* EXERCISE OBJECTIVE
Should a line in the entries below contain "settings", return that line.

SUPPLIED ENTRIES: Begin

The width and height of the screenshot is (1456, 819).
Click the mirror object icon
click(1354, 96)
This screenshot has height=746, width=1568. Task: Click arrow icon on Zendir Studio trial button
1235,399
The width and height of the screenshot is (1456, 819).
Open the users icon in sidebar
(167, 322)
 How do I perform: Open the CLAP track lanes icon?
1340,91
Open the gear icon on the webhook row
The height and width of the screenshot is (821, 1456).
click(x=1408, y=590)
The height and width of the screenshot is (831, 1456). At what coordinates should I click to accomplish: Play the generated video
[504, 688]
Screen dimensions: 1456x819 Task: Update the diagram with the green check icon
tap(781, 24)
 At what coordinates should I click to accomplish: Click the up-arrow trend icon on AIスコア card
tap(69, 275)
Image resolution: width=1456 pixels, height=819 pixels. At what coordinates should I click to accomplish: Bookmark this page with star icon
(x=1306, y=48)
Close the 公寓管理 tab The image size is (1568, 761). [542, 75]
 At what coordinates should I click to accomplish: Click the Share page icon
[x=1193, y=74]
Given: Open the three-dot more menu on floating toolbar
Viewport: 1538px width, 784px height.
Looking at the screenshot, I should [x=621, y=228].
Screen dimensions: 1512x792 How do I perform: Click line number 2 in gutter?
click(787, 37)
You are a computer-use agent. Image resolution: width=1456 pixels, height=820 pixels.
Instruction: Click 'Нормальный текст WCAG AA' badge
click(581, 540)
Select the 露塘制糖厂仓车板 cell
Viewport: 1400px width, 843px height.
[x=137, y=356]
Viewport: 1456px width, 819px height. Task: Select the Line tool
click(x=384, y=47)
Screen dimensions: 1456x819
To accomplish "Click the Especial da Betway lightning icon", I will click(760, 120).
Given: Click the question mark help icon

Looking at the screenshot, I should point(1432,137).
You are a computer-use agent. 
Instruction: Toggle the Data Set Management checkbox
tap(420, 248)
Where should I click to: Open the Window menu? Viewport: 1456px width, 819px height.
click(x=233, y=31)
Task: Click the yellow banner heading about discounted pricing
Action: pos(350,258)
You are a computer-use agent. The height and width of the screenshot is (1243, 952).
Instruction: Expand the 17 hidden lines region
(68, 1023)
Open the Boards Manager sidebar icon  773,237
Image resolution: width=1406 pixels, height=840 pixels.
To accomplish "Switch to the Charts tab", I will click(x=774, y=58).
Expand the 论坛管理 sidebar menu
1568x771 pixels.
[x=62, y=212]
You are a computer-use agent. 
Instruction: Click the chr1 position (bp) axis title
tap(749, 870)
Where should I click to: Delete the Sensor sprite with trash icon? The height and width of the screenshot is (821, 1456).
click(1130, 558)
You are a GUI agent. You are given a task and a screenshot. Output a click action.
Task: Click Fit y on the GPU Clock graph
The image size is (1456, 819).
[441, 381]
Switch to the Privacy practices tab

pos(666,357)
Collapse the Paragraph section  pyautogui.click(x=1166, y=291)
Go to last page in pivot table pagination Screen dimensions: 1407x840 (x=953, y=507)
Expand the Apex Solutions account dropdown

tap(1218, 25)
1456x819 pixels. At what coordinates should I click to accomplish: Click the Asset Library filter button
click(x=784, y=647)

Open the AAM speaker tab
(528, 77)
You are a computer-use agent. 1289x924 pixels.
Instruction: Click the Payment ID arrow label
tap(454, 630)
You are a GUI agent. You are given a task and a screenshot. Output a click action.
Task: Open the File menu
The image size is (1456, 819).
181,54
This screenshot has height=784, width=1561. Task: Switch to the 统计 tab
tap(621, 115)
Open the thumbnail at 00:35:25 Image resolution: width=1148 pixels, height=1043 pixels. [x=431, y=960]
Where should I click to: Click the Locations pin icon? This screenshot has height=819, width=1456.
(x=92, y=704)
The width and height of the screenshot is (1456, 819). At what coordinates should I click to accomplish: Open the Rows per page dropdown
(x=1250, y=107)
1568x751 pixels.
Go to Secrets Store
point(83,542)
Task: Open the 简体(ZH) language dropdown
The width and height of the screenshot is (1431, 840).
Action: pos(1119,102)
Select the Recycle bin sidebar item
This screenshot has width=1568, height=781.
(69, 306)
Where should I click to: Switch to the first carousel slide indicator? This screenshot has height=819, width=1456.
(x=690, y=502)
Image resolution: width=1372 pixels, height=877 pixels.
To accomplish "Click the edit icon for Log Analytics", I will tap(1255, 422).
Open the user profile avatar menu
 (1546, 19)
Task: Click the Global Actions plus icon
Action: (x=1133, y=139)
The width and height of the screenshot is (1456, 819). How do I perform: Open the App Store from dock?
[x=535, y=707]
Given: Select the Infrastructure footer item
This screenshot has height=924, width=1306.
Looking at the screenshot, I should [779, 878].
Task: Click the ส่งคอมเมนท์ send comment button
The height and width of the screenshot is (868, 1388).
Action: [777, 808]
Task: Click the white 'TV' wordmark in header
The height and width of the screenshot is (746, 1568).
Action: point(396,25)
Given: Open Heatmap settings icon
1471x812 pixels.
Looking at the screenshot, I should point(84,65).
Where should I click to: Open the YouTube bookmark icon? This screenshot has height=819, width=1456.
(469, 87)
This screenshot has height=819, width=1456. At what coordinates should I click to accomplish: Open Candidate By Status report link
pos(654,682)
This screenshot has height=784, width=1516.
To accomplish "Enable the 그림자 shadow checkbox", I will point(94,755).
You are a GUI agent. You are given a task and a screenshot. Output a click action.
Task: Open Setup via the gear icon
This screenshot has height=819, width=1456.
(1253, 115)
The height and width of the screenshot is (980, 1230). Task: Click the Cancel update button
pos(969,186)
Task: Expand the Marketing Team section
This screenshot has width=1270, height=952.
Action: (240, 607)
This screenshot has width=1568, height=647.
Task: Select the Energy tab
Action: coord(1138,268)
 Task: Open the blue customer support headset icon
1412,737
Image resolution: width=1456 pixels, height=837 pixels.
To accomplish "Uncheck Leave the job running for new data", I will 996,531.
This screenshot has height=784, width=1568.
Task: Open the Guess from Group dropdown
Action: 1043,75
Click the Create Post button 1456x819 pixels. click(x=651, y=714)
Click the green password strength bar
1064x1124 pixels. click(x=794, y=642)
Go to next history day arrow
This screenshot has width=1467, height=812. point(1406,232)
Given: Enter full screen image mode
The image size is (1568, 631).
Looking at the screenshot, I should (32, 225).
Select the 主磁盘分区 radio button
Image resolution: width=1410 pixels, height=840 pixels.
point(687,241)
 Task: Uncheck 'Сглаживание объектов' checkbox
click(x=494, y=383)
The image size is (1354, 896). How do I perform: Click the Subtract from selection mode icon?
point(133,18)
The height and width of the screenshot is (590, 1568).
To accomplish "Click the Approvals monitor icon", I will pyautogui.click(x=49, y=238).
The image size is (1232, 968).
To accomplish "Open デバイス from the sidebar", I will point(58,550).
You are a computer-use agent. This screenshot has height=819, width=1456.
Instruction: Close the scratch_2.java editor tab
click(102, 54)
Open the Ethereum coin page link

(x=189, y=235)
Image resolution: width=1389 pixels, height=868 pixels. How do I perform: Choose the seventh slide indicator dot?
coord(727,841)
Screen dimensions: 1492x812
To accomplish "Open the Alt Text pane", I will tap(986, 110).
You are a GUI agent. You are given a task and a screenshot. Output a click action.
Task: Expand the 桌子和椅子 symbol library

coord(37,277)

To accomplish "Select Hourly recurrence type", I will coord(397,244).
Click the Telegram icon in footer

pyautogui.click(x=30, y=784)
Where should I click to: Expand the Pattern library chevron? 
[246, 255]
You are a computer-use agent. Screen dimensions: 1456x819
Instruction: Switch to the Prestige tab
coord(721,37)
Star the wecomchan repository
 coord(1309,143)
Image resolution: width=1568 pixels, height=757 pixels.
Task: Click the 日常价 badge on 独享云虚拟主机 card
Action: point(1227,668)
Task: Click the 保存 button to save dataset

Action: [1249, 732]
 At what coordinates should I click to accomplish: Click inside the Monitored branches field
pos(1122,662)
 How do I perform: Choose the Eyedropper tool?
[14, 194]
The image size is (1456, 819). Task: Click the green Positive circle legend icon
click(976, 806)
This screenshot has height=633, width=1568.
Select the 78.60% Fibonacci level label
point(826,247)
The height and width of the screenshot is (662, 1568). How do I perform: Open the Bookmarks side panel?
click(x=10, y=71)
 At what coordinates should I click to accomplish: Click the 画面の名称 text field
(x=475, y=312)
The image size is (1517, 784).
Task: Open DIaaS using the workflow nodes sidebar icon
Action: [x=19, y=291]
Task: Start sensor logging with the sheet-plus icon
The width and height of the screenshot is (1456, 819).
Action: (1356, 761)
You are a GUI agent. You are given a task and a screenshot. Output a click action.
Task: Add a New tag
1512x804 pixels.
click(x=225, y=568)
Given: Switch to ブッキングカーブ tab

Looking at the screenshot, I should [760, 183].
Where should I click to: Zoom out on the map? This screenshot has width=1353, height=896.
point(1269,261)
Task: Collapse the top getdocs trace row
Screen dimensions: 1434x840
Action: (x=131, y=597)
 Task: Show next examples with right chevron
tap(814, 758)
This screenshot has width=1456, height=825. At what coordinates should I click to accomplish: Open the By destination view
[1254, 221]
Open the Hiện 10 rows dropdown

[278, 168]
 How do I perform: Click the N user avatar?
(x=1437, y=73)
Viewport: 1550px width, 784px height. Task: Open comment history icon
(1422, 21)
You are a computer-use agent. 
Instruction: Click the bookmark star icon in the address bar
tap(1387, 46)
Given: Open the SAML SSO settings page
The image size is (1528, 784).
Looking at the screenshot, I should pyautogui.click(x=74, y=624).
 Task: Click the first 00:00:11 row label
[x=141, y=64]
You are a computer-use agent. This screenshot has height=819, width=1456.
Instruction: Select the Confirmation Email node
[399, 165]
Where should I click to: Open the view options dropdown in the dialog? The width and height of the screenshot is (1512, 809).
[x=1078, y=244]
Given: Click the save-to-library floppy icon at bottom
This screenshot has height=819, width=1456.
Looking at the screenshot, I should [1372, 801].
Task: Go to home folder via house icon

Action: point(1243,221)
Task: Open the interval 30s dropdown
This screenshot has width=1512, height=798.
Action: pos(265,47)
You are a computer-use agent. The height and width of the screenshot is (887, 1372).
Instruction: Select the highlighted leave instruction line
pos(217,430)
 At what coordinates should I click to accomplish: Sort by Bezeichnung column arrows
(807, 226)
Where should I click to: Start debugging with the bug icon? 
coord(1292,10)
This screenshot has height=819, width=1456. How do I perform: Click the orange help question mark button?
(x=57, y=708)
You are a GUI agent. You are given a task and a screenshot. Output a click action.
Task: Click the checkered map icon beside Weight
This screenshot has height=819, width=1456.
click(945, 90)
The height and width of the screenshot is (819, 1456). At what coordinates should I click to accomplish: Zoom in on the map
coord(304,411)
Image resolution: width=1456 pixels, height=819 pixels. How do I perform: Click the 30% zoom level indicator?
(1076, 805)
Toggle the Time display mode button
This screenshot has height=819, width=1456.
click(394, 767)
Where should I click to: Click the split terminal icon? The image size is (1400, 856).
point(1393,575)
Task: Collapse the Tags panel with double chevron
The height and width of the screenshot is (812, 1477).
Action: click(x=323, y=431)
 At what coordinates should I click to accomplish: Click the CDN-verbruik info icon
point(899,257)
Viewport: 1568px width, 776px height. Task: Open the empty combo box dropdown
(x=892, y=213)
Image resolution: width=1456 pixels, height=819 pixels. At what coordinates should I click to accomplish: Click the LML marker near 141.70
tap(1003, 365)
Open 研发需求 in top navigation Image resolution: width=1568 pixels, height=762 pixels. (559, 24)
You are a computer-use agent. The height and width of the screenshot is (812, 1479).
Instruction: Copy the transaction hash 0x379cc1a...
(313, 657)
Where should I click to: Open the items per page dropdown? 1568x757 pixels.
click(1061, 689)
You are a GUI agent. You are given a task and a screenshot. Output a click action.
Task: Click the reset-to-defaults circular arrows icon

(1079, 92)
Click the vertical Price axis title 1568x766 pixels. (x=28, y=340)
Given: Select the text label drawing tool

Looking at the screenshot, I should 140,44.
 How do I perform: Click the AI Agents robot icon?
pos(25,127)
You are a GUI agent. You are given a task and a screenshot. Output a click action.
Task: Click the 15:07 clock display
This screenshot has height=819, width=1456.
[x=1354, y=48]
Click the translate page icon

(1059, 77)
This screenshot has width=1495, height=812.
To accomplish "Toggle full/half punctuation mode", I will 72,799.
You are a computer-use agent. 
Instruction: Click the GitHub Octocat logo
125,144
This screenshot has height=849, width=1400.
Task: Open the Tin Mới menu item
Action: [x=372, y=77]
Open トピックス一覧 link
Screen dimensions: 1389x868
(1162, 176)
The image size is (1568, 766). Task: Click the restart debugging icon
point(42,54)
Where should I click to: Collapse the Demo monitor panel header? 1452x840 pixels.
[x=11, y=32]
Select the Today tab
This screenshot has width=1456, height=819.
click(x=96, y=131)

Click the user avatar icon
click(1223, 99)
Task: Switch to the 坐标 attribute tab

SUPPLIED ENTRIES: End

* ANSWER SECTION
Given: Open Heatmap settings icon
Given: Open the SAML SSO settings page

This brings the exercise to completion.